REQUIRED ACTION: Output begins at the line with "Where should I" and ends at the last line of the records below. Copy each line in that span exactly, and leave out pictures.

Stored items:

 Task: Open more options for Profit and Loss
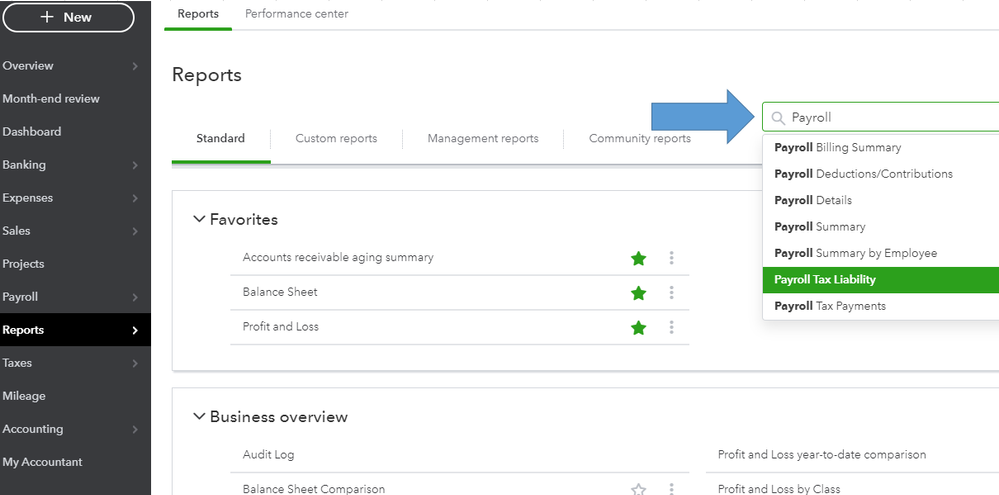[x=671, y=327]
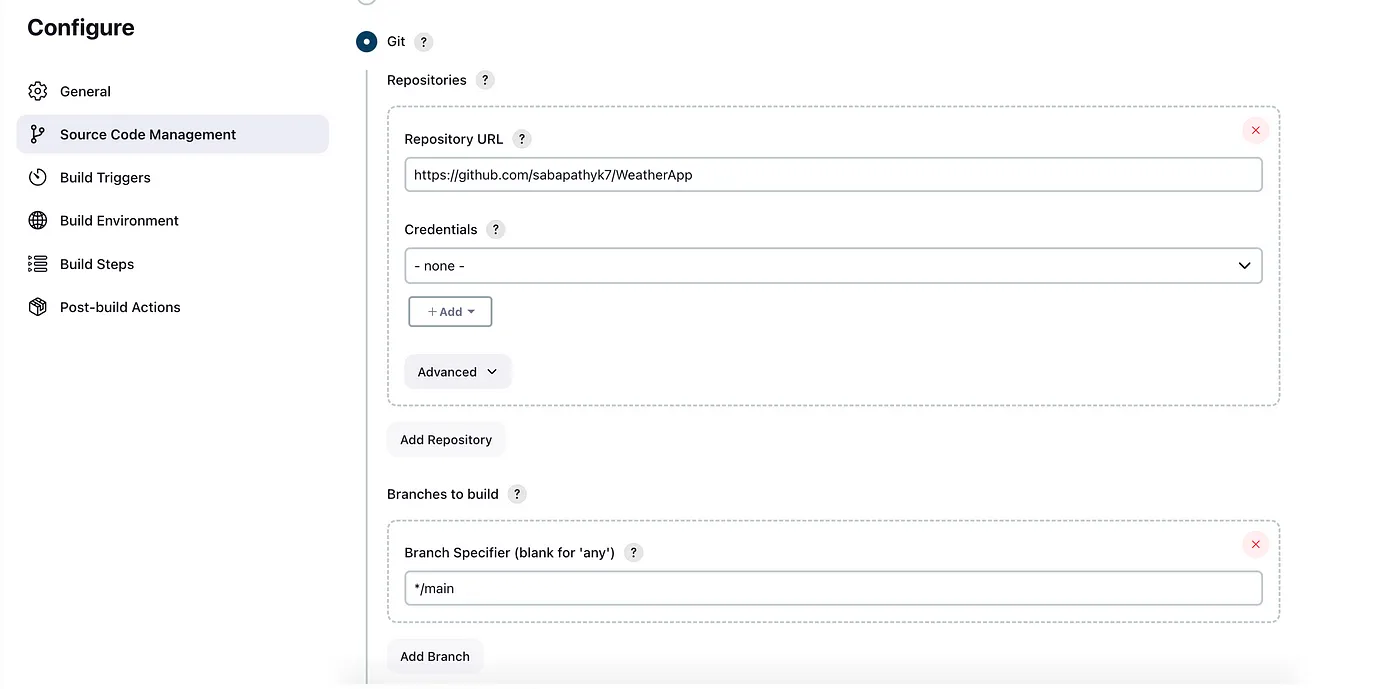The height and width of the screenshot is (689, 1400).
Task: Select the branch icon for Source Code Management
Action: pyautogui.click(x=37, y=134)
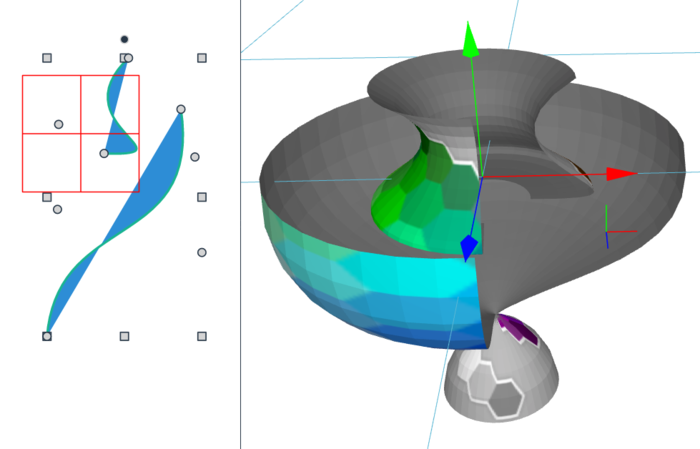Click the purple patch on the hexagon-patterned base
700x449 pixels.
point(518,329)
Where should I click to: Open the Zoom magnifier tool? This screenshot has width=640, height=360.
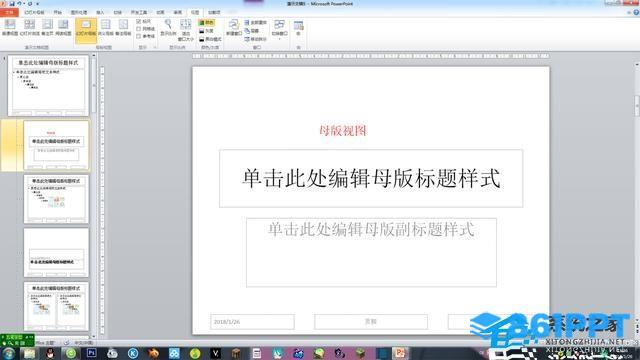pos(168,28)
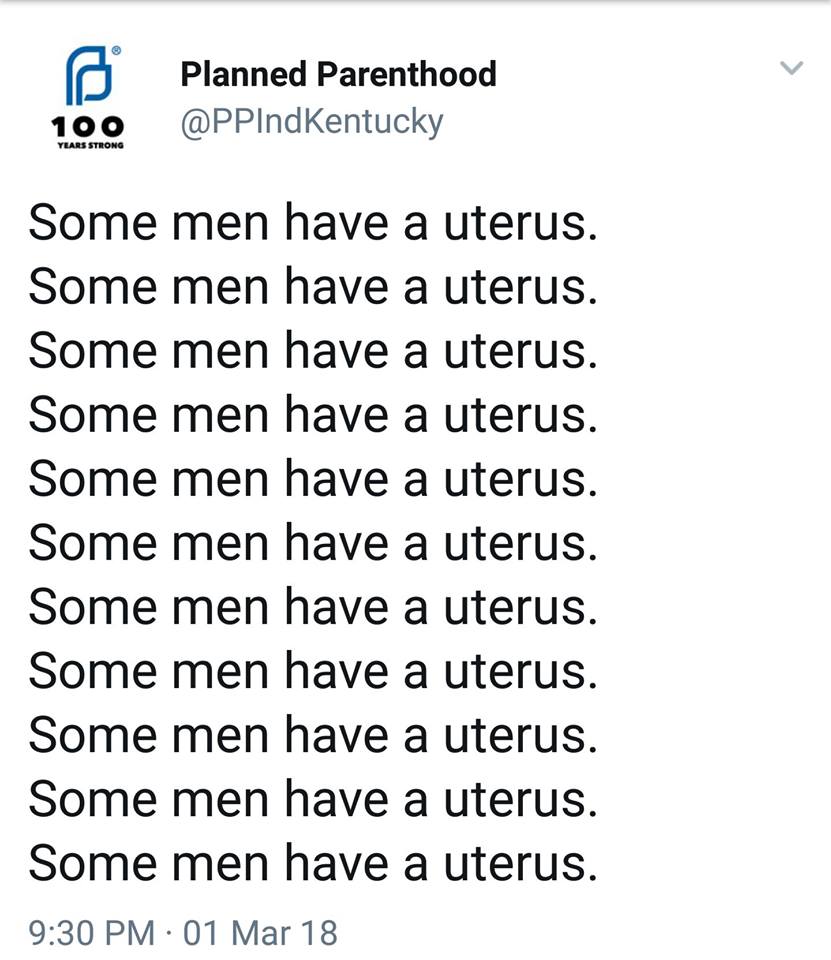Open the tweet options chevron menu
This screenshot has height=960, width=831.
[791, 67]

OUTPUT FOR THIS EXERCISE:
Where should I click to: Open the Zoom magnifier tool? This screenshot has width=640, height=360.
pos(168,28)
Open the tweet options chevron menu
This screenshot has height=960, width=831.
[791, 67]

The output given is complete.